Problem description →
Once you have located the line containing "Where should I" in the material below, return it exactly along with each line after it through the line containing "Screen dimensions: 900x618".
(Records for the exercise Opens)
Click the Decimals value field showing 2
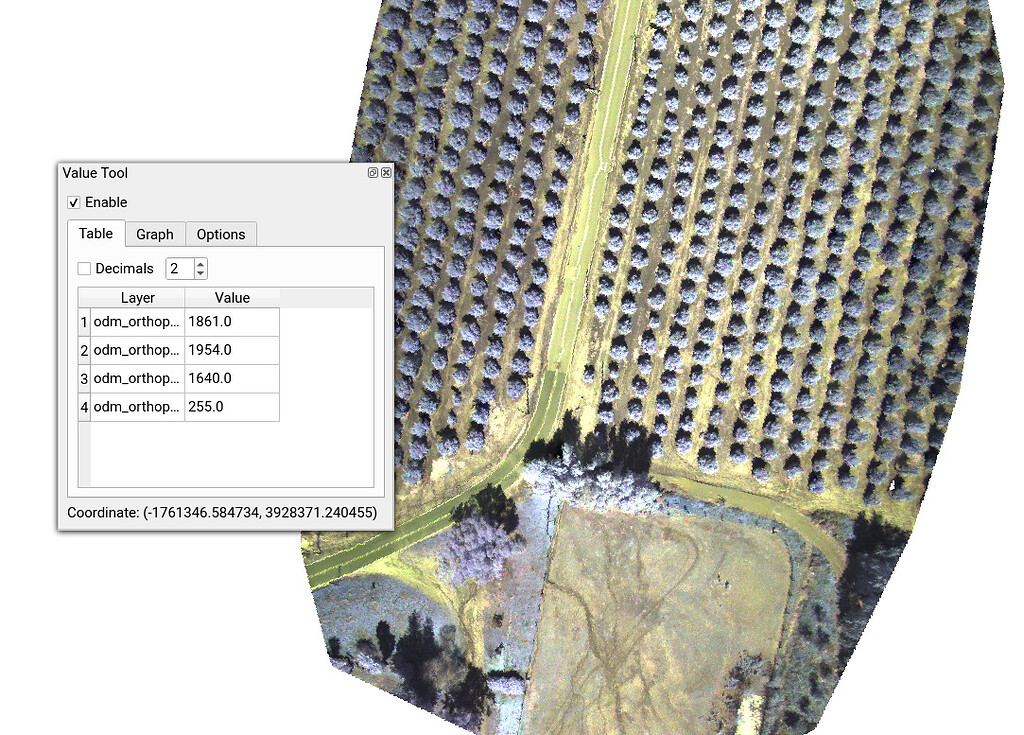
(Records for the exercise Closes)
(Records for the exercise Opens)
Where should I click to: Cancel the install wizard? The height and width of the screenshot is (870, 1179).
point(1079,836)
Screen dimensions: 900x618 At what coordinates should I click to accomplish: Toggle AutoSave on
(Records for the exercise Closes)
(Records for the exercise Opens)
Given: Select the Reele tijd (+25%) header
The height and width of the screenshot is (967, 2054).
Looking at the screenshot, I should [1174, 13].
(Records for the exercise Closes)
Written reply →
Where should I click to: Cancel the install wizard? The height and width of the screenshot is (870, 1179).
point(1079,836)
Screen dimensions: 900x618 At what coordinates should I click to accomplish: Toggle AutoSave on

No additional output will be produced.